People like this don't care about underlying technologies or learning past the most basic surface level of understanding.
I was listening to an "expert" on a podcast earlier today up until the point where the interviewer asked how long his amazing new vibe-coded tooling has been in production, and the self-proclaimed expert replied "actually we have an all-hands meeting later today so I can brief the team and we will then start using the output..."
With all that said, today’s LLMs do seem so provide a little bit more value compared to the bit chain thing, for example OCR/.pdf parsing is I’d say a solved thing right now thanks to LLMs, which is nice.
Actually I had some terrible experiences when asking the agent to do something simple in our codebase (like, rename these files and fix build scripts and dependencies) but it spent much longer time than a human, because it kept running the full CI pipelines to check the problems after every attempted change.
A human would, for example, rely on the linter to detect basic issues, run a partial build on affected targets, etc. to save the time. But the agent probably doesn't have a sense of time elapsed.
Co-pilot said something about having too many rows returned and had some complex answer on how to reduce row count.
I just added a "LIMIT 100" which was more than adequate.
I can't say how many times the LLM-proposed solution to a jittery behavior is adding retries. At this point we have to be even more careful with controlling the implementation of things in the hot path.
I have to say though, giving Amp/Claude Code the Grafana MCP + read-only kubectl has saved me days worth of debugging. So there's definitely trade-offs!
That says something about how much some people care about this.
The test cases themselves becomes the foci - the LLM usually can't get them right.
No it is not.
There os no amount of testing that can fix a flawed design
Consider the the following: Unit, Integration, System, UAT, Smoke, Sanity, Regression, API Testing, Performance, Load, Stress, Soak, Scalability, Reliability, Recovery, Volume Testing, White Box Testing, Mutation Testing, SAST, Code Coverage, Control Flow, Penetration Testing, Vulnerability Scanning, DAST, Compliance (GDPR/HIPAA), Usability, Accessibility (a11y), Localization (L10n), Internationalization (i18n), A/B Testing, Chaos Engineering, Fault Injection, Disaster Recovery, Negative Testing, Fuzzing, Monkey Testing, Ad-hoc, Guerilla Testing, Error Guessing, Snapshot Testing, Pixel-Perfect Testing, Compatibility Testing, Canary Testing, Installation Testing, Alpha/Beta Testing...

· · · · · · ·

*Goal of the exercise:*
Return, word for word, the part of the forum thread on LLM coding tools that opens with the words containing "I have to say" and closes with "there's definitely trade-offs!".

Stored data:
· · · · · · ·

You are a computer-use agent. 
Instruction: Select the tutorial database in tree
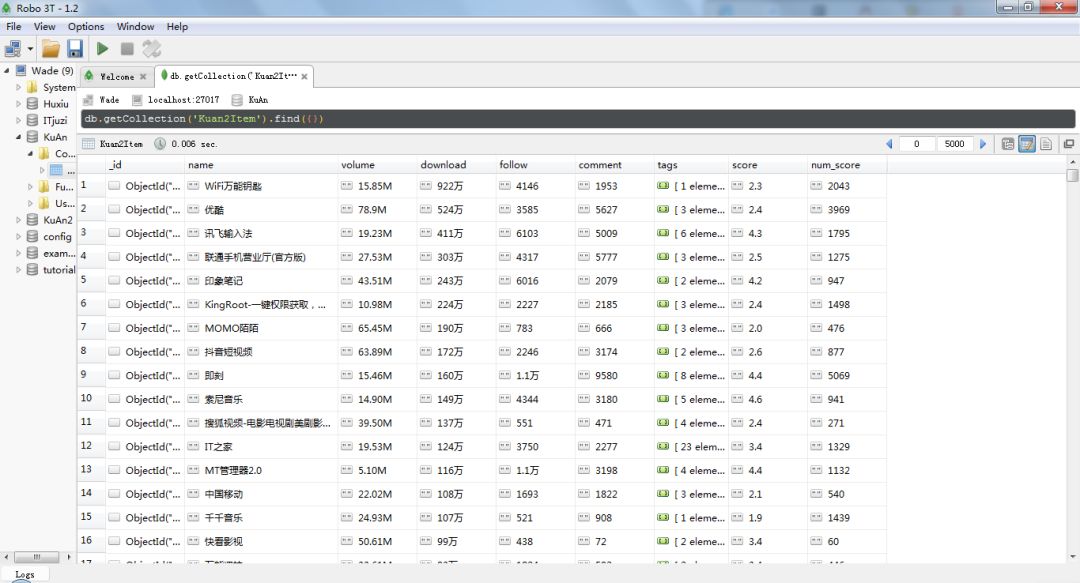pyautogui.click(x=58, y=269)
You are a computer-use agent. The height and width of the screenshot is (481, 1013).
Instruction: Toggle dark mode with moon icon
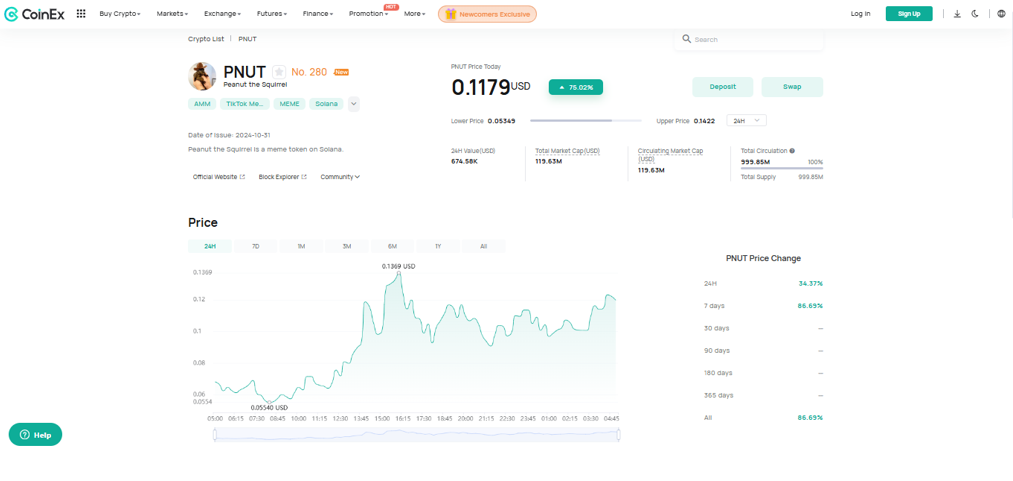975,14
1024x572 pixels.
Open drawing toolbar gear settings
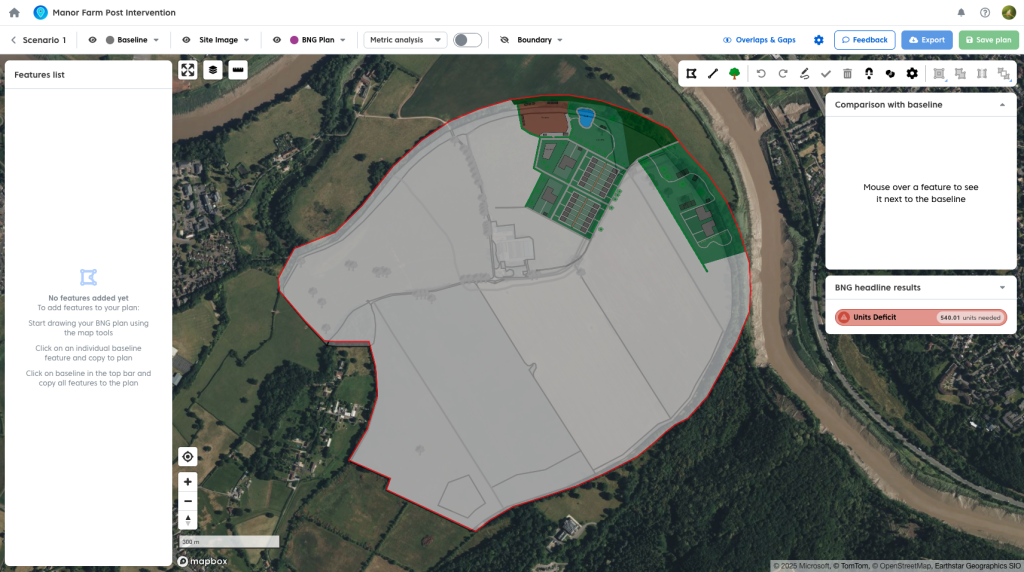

· · · · · · ·

*Exercise result:*
I have to say though, giving Amp/Claude Code the Grafana MCP + read-only kubectl has saved me days worth of debugging. So there's definitely trade-offs!